Balzac

Balzac

I / Dans quelle mesure ces portraits prennent-ils appui sur le reel, dans quelle mesure le transposent-ils ? On listera ici les differents portraits. On peut imaginer une reponse lineaire mais dangereuse, car l’idee est de mettre en avant les caracteristiques de chaque auteur en s’appuyant sur les autres. L’ideal serait un mini plan en deux parties, d’un cote le reel, de l’autre le reel transpose. Je ne donne ici que des pistes sur lesquelles on pouvait baser son argumentaire.

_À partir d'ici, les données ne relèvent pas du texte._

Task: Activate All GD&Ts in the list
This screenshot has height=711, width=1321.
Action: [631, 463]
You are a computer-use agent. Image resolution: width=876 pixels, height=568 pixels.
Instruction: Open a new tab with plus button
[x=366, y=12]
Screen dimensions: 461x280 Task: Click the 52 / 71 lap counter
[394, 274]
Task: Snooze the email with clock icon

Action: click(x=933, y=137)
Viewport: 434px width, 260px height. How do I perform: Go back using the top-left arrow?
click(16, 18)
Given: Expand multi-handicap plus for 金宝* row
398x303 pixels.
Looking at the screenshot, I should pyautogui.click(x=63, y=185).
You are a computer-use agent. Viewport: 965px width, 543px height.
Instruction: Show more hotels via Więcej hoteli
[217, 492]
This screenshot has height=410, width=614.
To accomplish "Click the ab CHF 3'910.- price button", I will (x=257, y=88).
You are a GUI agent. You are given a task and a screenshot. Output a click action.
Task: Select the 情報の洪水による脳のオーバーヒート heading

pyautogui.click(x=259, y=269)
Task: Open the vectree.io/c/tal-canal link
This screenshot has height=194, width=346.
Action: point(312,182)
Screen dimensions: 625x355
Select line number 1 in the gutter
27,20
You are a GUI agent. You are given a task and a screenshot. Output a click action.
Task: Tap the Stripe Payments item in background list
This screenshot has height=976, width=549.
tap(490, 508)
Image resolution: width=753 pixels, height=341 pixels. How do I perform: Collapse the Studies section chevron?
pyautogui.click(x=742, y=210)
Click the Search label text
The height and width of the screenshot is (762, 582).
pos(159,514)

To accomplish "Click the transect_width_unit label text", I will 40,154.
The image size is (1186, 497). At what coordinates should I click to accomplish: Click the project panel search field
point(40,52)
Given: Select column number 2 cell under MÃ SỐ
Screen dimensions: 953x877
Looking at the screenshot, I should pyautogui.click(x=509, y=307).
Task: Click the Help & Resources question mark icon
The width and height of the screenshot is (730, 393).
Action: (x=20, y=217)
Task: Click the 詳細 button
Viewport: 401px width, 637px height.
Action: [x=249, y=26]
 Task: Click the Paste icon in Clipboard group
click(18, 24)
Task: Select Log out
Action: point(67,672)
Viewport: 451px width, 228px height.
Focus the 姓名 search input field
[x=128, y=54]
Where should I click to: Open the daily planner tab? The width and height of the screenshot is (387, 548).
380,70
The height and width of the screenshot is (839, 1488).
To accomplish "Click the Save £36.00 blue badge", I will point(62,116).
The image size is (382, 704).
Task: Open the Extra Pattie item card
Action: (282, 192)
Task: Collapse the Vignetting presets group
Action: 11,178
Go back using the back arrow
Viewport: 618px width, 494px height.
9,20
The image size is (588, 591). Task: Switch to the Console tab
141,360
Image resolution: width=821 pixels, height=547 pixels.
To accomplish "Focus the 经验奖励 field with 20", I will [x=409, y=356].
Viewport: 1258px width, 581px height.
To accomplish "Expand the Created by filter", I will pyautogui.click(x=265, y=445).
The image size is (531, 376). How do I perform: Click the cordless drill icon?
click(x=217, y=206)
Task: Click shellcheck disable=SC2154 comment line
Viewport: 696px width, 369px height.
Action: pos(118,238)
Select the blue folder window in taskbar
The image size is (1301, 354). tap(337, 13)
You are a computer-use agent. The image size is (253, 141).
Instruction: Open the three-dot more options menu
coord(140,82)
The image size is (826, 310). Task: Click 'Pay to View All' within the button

Le portrait le plus parlant est celui de Balzac. Il fait ici une description tres precise de son personnage, le front est qualifie par quatre adjectifs, le nez en deux, la bouche en deux, etc… Les details continuent jusque dans des choses qui peuvent sembler insignifiantes mais qui qualifient le personnage, comme s’il avait dresse le portrait d’une personne en face de lui ou bien connue. Son personnage est compare a une toile de Rembrandt, rejoignant ici Proust sur sa definition de la vieillesse.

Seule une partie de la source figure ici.